Through a series of quotas, tariffs, and programs that guarantee loans to producers, the U.S. has protected its sugar industry from the vagaries of free trade since 1789. Today, those programs have resulted in U.S. sugar prices being 20% higher than the world average. Now the government wants you to pay even more.
The Commerce Department has determined that sugar imported from Mexico is enjoying benefits from government subsidy that are hurting U.S. producers, so it plans to slap tariffs on the sweetener that could be as high as 17%, according to sources Reuters talked to.
One lump or two?
Over the years, because of protectionist government policies, U.S. sugar prices have on average far exceeded the world's. And though the gap narrowed in 2013, which undoubtedly upset producers, over the first seven months of this year the gap has widened substantially once more. Mind you, a few years back, when sugar prices were soaring, there was no similar complaint from the industry about the "volatility" they were enjoying.
Alexander & Baldwin (NYSE:ALEX), whose Hawaiian Commercial & Sugar produced over 190,000 tons of sugar in 2013, saw its second-quarter revenues tumble 31.5% from the year-ago period because of lower prices. Operating margins plunged from 19.1% in 2013 to just 1.3% this year.
Losing our sweet tooth
Yet as the chart below shows, even as we've been paying more for sugar at the checkout, consumption from all sources of sweeteners is falling. Our sweet tooth peaked in 1999 and has been declining ever since.
What the sugar producers are asking then is that consumers pay even more because we're eating less. While subsidized Mexican sugar may indeed be part of the problem, it's a law of economics that falling demand will also cause prices to drop, but after several hundred years of being coddled, producers have apparently forgotten that Economics 101 lesson. They're complaining even though the loan guarantees, quotas, and tariffs ensure they won't receive any less than around $0.21 per pound.
Further, the sugar being imported into the U.S. is largely estandar sugar, or a raw, less refined product that's not really available in the U.S. It's not easy to make price comparisons between the two products, so to say Mexican imports are the cause of falling prices here may be a specious argument to make.
A spoonful of sugar isn't helping the medicine go down
Slapping new tariffs on sugar will have far-reaching effects. Everyone from snack food and candy makers to cereal companies and soda jerks will feel the pinch.
Chocolate maker Hershey (NYSE:HSY), which saw a 290-basis-point increase in profit margins in last year's second quarter as a result of lower commodity costs, now says the situation is reversing and rising costs forced it to raise its prices to protect margins. It's expecting them to continue rising this year and is forecasting adjusted gross margins that will be lower than they were in 2013.
Worse, according to Commerce Department data from 2006, for every job in the sugar industry saved, three in the candy business are lost.
Flat like day-old soda
It's also a cost that Coca-Cola (NYSE:KO) and PepsiCo (NYSE:PEP) really can't afford to pay right now. Soda consumption is already on the decline and raising prices to meet the higher costs won't endear them any more to consumers.
Diet Coke volumes have been in freefall for the past decade as concerns over artificial sweeteners like aspartame and high fructose corn syrup created a backlash and sent sales tumbling. Pepsi, as well, was caught up in the vortex, and its diet beverage sales have witnessed similarly distressing declines.
Coke has been trying to find alternatives to the artificial sweeteners and just recently introduced into the U.S. a stevia-based soda, Coca-Cola Life, that offers a blend of real sugar and the plant-based sweetener. However, when it infused its Vitaminwater with stevia, drinkers revolted over the changed taste profile and Coke quickly dropped it.
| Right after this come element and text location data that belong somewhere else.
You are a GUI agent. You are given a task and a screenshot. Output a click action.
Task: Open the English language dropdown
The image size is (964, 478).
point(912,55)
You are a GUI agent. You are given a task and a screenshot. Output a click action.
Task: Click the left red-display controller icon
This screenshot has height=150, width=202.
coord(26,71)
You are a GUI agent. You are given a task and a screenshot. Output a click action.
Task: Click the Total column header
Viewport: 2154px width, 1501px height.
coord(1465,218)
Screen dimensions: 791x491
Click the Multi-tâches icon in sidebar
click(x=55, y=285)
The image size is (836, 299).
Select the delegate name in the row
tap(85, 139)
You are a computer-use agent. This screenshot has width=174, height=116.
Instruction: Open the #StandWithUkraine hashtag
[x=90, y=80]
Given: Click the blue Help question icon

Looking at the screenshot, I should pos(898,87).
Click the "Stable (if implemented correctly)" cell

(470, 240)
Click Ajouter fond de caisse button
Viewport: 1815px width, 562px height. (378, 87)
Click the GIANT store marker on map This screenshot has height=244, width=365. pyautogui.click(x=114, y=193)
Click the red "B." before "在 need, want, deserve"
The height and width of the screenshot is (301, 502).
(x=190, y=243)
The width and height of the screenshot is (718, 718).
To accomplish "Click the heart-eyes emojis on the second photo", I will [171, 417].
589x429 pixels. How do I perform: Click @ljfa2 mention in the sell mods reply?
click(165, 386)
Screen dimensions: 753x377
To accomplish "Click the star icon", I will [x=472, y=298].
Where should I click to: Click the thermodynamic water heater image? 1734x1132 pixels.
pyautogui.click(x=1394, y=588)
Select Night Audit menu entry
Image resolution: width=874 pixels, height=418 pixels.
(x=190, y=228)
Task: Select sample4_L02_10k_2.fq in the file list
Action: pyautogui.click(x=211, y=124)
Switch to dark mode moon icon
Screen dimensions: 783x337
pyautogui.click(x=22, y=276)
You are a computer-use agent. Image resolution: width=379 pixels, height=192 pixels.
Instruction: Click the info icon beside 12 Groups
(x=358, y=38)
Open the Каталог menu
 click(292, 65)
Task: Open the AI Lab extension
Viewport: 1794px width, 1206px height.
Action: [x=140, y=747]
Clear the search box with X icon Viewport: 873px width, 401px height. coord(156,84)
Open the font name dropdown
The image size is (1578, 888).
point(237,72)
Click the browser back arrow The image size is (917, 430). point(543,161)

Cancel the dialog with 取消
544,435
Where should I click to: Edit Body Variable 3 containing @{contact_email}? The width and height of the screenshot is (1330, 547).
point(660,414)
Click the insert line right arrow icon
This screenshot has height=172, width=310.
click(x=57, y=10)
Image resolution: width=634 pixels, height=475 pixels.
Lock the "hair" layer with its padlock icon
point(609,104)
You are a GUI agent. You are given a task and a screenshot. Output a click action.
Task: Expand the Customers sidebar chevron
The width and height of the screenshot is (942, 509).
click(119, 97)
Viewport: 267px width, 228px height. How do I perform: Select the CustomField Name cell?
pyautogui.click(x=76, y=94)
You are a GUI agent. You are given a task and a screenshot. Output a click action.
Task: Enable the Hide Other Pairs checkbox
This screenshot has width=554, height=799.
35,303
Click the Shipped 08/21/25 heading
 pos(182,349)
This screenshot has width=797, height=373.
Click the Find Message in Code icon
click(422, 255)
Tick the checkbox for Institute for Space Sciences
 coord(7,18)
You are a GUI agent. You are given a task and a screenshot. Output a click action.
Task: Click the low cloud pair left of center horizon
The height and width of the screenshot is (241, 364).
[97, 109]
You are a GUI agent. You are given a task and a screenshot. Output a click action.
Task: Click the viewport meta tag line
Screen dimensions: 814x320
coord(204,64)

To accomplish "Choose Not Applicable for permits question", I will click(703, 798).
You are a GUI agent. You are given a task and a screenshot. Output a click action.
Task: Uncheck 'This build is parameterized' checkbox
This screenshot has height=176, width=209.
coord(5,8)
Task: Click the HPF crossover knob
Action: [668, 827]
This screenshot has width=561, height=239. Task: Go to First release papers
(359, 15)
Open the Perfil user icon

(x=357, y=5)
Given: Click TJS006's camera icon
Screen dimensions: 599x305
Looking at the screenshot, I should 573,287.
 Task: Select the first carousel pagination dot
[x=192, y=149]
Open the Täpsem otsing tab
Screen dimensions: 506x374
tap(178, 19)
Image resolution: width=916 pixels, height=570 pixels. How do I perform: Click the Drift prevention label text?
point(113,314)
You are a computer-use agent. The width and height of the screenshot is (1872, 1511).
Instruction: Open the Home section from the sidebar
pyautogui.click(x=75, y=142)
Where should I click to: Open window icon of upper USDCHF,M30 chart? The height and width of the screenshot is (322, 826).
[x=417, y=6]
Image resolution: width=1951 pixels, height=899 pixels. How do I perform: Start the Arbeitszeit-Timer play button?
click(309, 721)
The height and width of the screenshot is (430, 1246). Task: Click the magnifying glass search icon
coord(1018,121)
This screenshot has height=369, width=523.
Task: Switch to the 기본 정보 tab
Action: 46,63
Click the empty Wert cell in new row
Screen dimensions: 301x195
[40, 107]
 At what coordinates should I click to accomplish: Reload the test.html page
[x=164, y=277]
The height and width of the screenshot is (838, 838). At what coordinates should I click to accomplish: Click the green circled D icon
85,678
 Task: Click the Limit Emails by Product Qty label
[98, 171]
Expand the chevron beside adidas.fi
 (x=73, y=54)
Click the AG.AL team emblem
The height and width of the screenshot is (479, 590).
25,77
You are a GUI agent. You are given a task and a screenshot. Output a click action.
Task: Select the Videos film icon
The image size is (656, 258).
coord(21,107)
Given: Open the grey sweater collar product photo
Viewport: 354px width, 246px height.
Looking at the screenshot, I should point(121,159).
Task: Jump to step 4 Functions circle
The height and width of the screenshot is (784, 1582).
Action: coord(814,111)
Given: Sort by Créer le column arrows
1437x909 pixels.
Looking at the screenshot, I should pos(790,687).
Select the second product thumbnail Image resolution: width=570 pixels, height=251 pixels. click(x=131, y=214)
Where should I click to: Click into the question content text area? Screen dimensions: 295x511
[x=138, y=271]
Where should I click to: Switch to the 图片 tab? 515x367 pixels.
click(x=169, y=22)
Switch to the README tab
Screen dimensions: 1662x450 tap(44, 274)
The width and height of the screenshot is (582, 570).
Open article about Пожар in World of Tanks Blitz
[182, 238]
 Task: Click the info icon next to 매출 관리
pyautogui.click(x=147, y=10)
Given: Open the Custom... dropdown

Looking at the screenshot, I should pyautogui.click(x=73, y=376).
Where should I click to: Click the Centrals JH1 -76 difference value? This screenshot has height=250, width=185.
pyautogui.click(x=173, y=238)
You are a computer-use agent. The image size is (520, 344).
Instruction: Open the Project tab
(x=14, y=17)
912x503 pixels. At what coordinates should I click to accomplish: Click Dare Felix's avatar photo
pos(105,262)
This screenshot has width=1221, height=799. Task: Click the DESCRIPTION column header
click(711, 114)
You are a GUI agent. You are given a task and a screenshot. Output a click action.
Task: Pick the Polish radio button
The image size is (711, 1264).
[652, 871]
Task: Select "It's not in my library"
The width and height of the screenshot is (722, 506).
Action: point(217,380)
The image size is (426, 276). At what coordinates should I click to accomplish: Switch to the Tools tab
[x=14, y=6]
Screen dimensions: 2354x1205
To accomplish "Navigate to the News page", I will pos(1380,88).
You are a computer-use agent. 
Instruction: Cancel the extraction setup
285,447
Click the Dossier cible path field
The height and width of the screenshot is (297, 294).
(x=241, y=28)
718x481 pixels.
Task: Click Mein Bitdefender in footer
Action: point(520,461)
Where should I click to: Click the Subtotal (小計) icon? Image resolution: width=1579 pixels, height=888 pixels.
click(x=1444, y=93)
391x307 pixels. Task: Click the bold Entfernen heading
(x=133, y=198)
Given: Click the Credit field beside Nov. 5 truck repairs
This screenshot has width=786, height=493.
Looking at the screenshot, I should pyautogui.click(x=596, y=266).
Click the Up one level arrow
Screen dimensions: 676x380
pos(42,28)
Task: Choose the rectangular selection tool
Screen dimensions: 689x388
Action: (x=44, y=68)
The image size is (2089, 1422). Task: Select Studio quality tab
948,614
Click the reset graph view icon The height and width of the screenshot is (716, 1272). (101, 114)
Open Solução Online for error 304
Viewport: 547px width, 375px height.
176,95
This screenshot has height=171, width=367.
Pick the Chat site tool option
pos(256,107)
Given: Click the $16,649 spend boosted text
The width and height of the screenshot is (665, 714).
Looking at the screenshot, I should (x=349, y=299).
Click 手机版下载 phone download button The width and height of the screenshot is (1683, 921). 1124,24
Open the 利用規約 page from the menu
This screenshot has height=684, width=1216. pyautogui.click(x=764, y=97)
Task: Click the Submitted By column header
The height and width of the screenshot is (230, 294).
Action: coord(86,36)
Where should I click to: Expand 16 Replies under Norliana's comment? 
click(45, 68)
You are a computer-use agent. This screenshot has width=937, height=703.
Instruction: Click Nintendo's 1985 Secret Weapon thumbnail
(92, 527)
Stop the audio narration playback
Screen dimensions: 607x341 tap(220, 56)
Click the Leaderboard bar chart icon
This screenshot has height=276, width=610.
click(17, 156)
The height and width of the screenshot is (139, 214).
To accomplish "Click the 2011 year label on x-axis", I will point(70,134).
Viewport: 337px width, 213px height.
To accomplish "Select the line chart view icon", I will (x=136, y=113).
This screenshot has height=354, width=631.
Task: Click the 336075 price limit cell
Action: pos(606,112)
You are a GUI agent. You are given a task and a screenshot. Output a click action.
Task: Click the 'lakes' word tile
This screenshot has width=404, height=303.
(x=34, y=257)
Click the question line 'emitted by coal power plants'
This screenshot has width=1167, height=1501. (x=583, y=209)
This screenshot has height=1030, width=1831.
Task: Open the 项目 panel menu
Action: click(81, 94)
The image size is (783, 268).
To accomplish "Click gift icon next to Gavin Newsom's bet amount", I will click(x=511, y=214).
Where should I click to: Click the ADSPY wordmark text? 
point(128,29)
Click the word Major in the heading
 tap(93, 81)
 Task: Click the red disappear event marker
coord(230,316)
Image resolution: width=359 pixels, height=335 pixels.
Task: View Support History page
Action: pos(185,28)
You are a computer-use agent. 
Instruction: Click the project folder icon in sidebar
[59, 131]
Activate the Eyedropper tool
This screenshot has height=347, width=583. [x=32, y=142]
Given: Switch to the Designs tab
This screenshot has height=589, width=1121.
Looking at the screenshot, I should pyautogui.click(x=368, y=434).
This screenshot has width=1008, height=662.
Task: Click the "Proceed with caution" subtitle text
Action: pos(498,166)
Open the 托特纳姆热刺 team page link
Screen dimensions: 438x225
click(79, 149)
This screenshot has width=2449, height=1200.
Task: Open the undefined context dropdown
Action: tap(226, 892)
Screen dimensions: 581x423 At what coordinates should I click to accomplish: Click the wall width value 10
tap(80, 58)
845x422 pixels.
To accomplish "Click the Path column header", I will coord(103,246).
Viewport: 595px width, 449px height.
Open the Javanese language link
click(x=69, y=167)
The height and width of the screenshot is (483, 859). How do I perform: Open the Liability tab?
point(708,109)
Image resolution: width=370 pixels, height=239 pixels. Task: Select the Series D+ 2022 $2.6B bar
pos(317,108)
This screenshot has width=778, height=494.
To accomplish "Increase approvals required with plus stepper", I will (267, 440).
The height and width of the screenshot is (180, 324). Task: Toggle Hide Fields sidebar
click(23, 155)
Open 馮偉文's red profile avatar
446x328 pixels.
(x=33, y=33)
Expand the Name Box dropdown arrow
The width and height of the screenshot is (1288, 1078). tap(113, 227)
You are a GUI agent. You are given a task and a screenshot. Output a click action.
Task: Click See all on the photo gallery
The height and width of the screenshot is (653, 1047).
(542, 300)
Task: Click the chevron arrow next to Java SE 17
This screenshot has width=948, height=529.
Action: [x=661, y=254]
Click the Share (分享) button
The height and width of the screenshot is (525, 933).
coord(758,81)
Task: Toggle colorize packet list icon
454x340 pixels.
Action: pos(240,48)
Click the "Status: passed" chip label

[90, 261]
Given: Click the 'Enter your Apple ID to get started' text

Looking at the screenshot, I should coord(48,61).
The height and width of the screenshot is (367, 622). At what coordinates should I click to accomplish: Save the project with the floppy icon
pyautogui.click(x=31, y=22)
Consumers could recoil just as fast with the lower-calorie soda, but having to raise prices just as its trying to introduce the product likely wouldn't set well.
Pepsi also markets a stevia-sweetened soda in Australia, Pepsi Next, and Dr Pepper Snapple Group (NYSE:DPS) is similarly exploring the sweetener as an alternative for its Core 4 TEN line of beverages made with aspartame, high-fructose corn syrup, and acesulfame potassium that's never caught on.
Not such a sweet deal
Mexico is aware of the friction its exports have caused and last year its soft-drink industry voluntarily bought up 400,000 metric tons of sugar. That hasn't stopped the Commerce Department from ruling Mexico was dumping sugar onto the market and taking under consideration the possibility of new tariffs. It's possible it won't go through with the measure, and the rising disparity between domestic sugar prices and those on the world market should stay its hand.
For too long we've condoned the transfer of wealth from consumers to corporations. Margins at food and beverage makers will be compressed, jobs will be lost, and consumers will feel its effects in their wallets. The time has come to extract America's sweet tooth.